## Listing
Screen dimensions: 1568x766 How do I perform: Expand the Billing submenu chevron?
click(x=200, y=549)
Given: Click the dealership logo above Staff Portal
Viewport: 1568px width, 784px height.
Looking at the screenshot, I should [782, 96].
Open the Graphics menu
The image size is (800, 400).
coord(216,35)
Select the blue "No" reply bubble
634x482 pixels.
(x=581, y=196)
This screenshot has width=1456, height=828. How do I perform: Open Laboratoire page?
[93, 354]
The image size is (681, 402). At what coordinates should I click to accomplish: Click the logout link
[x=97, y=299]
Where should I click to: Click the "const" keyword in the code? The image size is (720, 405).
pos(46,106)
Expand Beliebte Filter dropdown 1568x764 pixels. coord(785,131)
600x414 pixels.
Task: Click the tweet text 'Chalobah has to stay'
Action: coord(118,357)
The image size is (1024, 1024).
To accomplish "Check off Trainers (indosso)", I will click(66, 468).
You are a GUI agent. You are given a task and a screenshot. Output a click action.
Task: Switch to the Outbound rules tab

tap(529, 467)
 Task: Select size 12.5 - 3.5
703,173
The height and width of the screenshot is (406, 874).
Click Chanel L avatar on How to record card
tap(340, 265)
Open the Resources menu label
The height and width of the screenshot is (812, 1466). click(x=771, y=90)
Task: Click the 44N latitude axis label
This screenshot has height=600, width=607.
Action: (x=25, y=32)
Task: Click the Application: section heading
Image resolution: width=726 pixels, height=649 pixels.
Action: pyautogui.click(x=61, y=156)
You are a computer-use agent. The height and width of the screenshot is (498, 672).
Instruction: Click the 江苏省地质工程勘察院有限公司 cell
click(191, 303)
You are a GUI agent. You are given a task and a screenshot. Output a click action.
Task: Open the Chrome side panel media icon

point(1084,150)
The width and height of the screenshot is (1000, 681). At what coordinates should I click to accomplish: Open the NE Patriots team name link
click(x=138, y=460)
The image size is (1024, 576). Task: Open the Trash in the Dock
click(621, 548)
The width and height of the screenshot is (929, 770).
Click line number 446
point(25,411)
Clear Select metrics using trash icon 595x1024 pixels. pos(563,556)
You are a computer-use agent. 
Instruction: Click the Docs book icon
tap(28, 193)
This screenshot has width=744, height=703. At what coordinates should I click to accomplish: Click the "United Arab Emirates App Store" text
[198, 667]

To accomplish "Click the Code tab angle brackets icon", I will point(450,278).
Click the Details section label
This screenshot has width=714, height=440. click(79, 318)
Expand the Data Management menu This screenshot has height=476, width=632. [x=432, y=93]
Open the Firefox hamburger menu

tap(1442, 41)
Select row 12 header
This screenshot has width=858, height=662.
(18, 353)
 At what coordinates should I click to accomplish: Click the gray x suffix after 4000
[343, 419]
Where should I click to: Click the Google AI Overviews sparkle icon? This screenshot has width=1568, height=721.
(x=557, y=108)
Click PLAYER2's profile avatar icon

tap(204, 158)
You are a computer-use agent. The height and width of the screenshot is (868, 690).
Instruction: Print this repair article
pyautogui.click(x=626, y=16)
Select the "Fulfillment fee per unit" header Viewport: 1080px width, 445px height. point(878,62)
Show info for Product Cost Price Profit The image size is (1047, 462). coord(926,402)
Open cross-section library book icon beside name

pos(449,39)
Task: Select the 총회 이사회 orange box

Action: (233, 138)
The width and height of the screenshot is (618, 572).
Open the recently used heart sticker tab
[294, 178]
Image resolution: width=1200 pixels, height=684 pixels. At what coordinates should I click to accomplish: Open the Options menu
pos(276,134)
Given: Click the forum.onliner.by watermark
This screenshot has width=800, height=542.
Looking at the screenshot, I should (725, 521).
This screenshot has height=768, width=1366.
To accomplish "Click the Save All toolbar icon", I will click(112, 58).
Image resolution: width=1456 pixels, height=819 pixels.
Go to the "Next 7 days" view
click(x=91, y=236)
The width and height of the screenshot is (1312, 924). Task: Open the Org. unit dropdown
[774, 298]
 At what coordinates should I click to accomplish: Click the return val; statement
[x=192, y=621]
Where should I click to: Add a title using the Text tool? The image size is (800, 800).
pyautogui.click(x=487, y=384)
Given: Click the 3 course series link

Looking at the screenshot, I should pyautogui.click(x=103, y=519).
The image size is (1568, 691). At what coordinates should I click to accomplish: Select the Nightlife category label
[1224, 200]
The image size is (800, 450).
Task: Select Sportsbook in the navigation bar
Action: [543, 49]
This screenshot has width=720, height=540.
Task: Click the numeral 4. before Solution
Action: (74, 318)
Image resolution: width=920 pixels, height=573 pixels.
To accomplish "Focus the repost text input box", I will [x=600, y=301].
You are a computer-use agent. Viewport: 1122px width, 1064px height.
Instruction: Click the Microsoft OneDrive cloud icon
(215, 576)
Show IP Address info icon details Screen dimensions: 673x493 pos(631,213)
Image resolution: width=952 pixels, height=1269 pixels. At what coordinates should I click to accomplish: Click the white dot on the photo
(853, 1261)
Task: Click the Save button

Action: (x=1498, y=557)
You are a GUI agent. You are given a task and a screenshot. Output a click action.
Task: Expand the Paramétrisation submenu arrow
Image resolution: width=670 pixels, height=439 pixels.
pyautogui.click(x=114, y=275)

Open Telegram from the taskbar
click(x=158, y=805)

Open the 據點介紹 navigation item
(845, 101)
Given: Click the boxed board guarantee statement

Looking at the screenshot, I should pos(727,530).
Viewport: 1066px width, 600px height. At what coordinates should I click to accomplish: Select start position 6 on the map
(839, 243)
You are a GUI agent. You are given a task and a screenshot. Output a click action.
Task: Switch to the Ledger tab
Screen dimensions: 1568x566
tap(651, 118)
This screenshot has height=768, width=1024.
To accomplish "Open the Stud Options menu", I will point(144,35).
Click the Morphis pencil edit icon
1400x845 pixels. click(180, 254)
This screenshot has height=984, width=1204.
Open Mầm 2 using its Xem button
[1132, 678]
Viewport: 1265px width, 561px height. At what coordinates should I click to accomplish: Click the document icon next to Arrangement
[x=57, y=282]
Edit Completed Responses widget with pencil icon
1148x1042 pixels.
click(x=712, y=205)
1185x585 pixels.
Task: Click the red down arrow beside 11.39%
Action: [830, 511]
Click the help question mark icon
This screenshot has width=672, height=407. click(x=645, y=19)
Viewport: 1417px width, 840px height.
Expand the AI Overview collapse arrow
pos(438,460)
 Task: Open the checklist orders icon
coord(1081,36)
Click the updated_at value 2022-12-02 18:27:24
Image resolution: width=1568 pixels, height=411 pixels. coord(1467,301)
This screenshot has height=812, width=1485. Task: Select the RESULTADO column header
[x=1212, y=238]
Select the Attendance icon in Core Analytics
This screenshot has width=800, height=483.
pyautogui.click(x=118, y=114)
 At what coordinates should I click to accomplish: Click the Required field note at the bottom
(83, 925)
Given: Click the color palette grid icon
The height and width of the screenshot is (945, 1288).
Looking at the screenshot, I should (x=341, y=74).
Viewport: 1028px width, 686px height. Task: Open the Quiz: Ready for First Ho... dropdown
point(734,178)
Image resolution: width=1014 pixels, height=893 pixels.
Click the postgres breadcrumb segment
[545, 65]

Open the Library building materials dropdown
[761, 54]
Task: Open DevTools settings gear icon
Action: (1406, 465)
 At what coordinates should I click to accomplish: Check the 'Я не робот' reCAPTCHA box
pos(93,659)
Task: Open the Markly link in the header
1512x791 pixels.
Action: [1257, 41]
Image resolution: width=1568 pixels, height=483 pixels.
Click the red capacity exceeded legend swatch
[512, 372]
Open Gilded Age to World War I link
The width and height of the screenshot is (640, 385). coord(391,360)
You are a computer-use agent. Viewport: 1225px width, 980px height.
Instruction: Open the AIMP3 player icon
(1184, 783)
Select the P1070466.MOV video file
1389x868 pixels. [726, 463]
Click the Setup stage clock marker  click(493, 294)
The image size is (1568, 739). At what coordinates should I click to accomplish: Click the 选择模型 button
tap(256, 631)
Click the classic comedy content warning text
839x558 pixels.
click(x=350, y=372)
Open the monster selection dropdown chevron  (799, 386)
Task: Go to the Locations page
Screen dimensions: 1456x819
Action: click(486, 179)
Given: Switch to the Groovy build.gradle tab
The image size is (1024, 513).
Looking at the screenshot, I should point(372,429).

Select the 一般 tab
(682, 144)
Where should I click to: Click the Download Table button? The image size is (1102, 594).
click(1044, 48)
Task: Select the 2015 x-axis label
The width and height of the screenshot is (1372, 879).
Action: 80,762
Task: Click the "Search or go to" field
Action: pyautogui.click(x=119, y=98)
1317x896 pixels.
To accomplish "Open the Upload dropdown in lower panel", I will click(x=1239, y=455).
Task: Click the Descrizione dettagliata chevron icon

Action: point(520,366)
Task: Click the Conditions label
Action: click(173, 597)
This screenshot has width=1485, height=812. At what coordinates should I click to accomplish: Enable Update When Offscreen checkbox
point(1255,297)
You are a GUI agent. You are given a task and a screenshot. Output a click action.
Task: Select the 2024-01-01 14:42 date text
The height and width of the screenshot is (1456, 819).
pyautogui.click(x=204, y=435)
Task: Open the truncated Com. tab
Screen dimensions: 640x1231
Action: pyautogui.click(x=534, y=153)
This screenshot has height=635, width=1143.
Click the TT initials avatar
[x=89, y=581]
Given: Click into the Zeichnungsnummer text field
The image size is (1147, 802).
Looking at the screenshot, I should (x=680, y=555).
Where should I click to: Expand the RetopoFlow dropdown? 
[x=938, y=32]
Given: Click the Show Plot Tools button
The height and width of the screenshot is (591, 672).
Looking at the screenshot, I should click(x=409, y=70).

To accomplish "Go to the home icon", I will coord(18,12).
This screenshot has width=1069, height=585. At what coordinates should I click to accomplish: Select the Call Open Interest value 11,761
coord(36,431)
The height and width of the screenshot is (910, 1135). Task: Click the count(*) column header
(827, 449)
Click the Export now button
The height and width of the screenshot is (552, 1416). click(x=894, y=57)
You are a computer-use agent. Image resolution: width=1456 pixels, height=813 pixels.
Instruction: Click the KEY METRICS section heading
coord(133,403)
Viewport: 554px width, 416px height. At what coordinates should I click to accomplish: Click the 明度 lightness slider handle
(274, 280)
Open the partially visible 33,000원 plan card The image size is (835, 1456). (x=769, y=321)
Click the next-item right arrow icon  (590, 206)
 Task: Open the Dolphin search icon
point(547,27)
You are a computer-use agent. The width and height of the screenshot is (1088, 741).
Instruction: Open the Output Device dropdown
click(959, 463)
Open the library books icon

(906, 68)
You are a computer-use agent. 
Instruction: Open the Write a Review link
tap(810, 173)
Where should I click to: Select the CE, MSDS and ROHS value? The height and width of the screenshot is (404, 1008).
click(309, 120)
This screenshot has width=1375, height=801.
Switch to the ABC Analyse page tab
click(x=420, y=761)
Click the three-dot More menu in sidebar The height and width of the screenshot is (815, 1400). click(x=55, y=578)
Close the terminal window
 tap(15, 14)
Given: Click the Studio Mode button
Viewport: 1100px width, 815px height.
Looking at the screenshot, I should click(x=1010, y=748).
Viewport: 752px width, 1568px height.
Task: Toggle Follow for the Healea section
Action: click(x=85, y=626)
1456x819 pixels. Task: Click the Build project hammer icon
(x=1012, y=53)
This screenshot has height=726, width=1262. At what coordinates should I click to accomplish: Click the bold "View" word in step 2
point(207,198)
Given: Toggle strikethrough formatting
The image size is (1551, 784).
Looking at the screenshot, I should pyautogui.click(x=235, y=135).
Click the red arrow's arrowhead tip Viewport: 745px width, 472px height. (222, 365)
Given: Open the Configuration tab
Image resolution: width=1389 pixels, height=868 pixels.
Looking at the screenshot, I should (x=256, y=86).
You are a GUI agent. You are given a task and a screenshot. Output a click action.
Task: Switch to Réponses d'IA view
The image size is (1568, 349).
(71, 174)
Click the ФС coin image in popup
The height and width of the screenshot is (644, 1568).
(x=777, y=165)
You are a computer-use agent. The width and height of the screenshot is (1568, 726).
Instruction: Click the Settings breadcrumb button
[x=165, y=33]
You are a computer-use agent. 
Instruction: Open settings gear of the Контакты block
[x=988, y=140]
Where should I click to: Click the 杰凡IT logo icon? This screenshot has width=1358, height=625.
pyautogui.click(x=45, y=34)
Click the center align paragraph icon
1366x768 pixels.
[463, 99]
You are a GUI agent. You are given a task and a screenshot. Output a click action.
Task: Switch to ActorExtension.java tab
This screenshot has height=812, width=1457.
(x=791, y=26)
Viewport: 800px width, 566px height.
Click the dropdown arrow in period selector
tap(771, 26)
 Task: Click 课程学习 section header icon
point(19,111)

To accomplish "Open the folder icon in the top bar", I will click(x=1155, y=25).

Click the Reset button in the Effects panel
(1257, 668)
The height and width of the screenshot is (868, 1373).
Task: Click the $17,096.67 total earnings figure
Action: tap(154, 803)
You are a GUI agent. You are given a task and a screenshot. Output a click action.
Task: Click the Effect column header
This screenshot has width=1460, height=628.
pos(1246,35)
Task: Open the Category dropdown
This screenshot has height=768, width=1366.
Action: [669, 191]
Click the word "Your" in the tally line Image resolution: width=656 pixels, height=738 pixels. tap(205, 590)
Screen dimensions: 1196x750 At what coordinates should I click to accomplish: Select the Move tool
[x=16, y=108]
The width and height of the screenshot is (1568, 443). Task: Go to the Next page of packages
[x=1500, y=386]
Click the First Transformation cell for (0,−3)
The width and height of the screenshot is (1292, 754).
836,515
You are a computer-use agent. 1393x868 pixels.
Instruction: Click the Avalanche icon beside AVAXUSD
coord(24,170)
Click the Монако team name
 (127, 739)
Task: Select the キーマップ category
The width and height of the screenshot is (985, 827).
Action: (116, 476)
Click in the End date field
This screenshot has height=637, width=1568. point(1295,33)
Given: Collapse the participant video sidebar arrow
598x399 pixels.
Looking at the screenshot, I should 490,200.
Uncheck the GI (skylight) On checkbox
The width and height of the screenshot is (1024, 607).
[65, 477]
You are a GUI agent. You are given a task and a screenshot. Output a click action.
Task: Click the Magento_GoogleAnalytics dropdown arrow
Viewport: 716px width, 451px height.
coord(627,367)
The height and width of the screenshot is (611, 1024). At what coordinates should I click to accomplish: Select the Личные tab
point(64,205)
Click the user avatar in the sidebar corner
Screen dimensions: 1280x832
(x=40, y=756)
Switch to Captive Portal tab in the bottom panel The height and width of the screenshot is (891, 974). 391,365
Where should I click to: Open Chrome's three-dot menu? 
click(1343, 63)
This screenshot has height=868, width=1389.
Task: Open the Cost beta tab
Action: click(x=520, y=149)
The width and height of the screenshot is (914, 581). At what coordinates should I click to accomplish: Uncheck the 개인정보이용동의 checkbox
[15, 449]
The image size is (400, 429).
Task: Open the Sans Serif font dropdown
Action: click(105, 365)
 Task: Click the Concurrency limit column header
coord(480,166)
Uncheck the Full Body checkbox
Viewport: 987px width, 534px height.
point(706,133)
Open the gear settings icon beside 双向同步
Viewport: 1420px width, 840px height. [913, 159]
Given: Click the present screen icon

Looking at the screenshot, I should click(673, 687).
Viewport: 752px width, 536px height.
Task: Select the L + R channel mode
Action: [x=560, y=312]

## To do
Please write out the material again, starting at its first line and stopping after the line that contains "point(1084,150)". Swap "GUI agent" for "UI agent" and change nothing else.

## Finished task
Screen dimensions: 1568x766 How do I perform: Expand the Billing submenu chevron?
click(x=200, y=549)
Given: Click the dealership logo above Staff Portal
Viewport: 1568px width, 784px height.
Looking at the screenshot, I should [782, 96].
Open the Graphics menu
The image size is (800, 400).
coord(216,35)
Select the blue "No" reply bubble
634x482 pixels.
(x=581, y=196)
This screenshot has width=1456, height=828. How do I perform: Open Laboratoire page?
[93, 354]
The image size is (681, 402). At what coordinates should I click to accomplish: Click the logout link
[x=97, y=299]
Where should I click to: Click the "const" keyword in the code? The image size is (720, 405).
pos(46,106)
Expand Beliebte Filter dropdown 1568x764 pixels. coord(785,131)
600x414 pixels.
Task: Click the tweet text 'Chalobah has to stay'
Action: coord(118,357)
The image size is (1024, 1024).
To accomplish "Check off Trainers (indosso)", I will click(66, 468).
You are a UI agent. You are given a task and a screenshot. Output a click action.
Task: Switch to the Outbound rules tab

tap(529, 467)
 Task: Select size 12.5 - 3.5
703,173
The height and width of the screenshot is (406, 874).
Click Chanel L avatar on How to record card
tap(340, 265)
Open the Resources menu label
The height and width of the screenshot is (812, 1466). click(x=771, y=90)
Task: Click the 44N latitude axis label
This screenshot has height=600, width=607.
Action: (x=25, y=32)
Task: Click the Application: section heading
Image resolution: width=726 pixels, height=649 pixels.
Action: pyautogui.click(x=61, y=156)
You are a computer-use agent. The height and width of the screenshot is (498, 672).
Instruction: Click the 江苏省地质工程勘察院有限公司 cell
click(191, 303)
You are a UI agent. You are given a task and a screenshot. Output a click action.
Task: Open the Chrome side panel media icon

point(1084,150)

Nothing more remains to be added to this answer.